BLANGKEJEREN — Antrean kendaraan masih terlihat di sejumlah stasiun pengisian bahan bakar umum (SPBU) di Kota Blangkejeren, Kabupaten Gayo Lues, hingga akhir pekan lalu. Kondisi ini sudah berlangsung sejak sepekan terakhir akibat pasokan BBM yang tidak lancar.
Warga mengeluhkan situasi ini lantaran harus menghabiskan waktu berjam-jam hanya untuk mengisi bahan bakar kendaraan. Salah seorang warga di Blangkejeren mengatakan, kelangkaan ini sangat menguras waktu dan tenaga.

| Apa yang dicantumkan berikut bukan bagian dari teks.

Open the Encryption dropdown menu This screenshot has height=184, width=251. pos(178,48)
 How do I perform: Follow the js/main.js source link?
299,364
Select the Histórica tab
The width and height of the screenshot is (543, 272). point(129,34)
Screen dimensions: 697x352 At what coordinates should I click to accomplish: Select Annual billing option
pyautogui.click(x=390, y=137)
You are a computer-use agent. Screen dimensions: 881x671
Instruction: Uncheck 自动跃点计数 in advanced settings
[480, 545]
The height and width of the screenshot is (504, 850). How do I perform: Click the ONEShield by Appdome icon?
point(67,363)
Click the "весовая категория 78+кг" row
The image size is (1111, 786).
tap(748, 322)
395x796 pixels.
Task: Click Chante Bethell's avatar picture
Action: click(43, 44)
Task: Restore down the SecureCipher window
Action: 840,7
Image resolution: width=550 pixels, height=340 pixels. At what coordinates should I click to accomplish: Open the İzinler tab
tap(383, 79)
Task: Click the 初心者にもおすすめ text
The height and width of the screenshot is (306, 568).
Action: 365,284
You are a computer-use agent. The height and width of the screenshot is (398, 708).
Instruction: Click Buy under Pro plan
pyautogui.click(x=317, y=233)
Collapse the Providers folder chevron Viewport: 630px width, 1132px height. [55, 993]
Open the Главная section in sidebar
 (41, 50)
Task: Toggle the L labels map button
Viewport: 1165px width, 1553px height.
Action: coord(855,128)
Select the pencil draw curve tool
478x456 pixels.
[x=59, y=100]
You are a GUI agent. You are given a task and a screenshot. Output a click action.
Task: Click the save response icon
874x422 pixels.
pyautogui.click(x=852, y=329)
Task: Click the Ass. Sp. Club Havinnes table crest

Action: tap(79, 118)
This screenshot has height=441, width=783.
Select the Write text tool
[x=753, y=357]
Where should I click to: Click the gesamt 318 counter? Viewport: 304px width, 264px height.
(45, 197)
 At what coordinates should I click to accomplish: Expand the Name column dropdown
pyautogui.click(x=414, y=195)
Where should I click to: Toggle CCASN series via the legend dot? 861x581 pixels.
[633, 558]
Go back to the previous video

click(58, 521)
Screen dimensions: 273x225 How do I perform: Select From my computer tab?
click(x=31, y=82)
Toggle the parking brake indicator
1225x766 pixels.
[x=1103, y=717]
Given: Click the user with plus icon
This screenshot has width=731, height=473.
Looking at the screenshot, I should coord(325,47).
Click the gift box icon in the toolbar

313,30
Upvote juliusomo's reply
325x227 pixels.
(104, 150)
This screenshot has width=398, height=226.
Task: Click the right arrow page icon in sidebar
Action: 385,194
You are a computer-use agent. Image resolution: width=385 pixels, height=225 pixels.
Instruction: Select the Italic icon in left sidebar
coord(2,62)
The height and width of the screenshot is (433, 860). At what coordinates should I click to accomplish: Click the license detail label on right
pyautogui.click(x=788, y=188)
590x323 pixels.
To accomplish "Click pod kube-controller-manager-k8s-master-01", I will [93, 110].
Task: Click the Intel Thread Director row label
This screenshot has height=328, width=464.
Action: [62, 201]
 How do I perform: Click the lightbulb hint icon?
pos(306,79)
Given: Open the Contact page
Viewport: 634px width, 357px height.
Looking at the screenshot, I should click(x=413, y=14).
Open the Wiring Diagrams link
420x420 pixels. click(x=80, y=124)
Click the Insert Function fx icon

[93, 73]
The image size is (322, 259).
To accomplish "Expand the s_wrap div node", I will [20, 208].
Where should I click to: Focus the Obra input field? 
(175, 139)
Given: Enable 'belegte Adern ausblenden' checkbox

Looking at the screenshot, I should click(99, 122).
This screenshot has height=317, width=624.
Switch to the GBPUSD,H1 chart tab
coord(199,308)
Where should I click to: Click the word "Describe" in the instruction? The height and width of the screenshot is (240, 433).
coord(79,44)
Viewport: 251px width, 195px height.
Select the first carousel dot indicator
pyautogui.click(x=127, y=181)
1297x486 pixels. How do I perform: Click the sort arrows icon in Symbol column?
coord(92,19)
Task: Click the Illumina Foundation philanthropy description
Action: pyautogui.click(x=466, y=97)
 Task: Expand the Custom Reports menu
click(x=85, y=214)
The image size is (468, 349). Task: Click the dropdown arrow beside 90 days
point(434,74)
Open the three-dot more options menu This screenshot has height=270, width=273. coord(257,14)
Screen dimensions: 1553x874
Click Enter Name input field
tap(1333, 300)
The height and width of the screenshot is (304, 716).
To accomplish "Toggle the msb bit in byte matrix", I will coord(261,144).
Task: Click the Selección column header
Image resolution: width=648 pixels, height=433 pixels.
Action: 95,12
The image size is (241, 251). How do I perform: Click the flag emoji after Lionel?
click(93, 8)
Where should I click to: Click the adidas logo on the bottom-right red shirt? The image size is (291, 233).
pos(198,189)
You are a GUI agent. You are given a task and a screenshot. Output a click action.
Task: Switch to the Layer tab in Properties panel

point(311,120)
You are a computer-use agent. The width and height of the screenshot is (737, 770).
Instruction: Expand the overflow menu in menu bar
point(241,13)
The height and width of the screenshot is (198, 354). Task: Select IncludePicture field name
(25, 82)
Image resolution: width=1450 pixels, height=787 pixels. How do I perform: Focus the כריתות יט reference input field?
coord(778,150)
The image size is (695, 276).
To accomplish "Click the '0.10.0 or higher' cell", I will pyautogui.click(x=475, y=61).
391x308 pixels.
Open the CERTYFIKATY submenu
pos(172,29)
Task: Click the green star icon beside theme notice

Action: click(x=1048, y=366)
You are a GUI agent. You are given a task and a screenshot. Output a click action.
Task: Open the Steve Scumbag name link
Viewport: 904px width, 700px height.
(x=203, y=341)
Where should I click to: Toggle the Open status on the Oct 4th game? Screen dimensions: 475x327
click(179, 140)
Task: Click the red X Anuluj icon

"Sudah seminggu BBM langka. Untuk mendapatkan BBM di SPBU, kami harus mengantre berjam-jam," kata warga tersebut, Sabtu (18/7/2026).
Beberapa warga yang tidak sabar mengantre di SPBU memilih membeli BBM dari pengecer. Namun, harganya jauh lebih mahal, yakni Rp18.000 per liter. Angka ini melonjak signifikan dibandingkan harga resmi di SPBU yang seharusnya berlaku.
Praktik pembelian eceran ini menjadi pilihan terakhir bagi warga yang membutuhkan BBM untuk keperluan darurat atau aktivitas sehari-hari yang tidak bisa ditunda.
Kelangkaan BBM yang berkepanjangan mulai berdampak langsung pada mobilitas dan perekonomian masyarakat Gayo Lues. Warga berharap pemerintah daerah segera mengambil langkah konkret untuk mengatasi persoalan ini.
Mereka meminta agar pasokan BBM sesuai kebutuhan dapat dikirimkan secara tepat waktu ke daerah tersebut. "Karena kondisi ini sudah berlangsung cukup lama tanpa ada solusi, yang sangat mengganggu aktivitas dan perekonomian masyarakat," ujar warga tersebut.
Hingga berita ini diturunkan, belum ada pernyataan resmi dari Pemerintah Kabupaten Gayo Lues maupun pihak Pertamina terkait penyebab dan langkah penanganan kelangkaan BBM di Blangkejeren. Warga berharap pemerintah provinsi dan pusat turun tangan untuk memastikan distribusi BBM kembali normal.
Kelangkaan BBM di daerah dataran tinggi Aceh ini bukan kali pertama terjadi. Kondisi geografis dan akses distribusi kerap menjadi kendala utama pasokan energi ke wilayah Gayo Lues.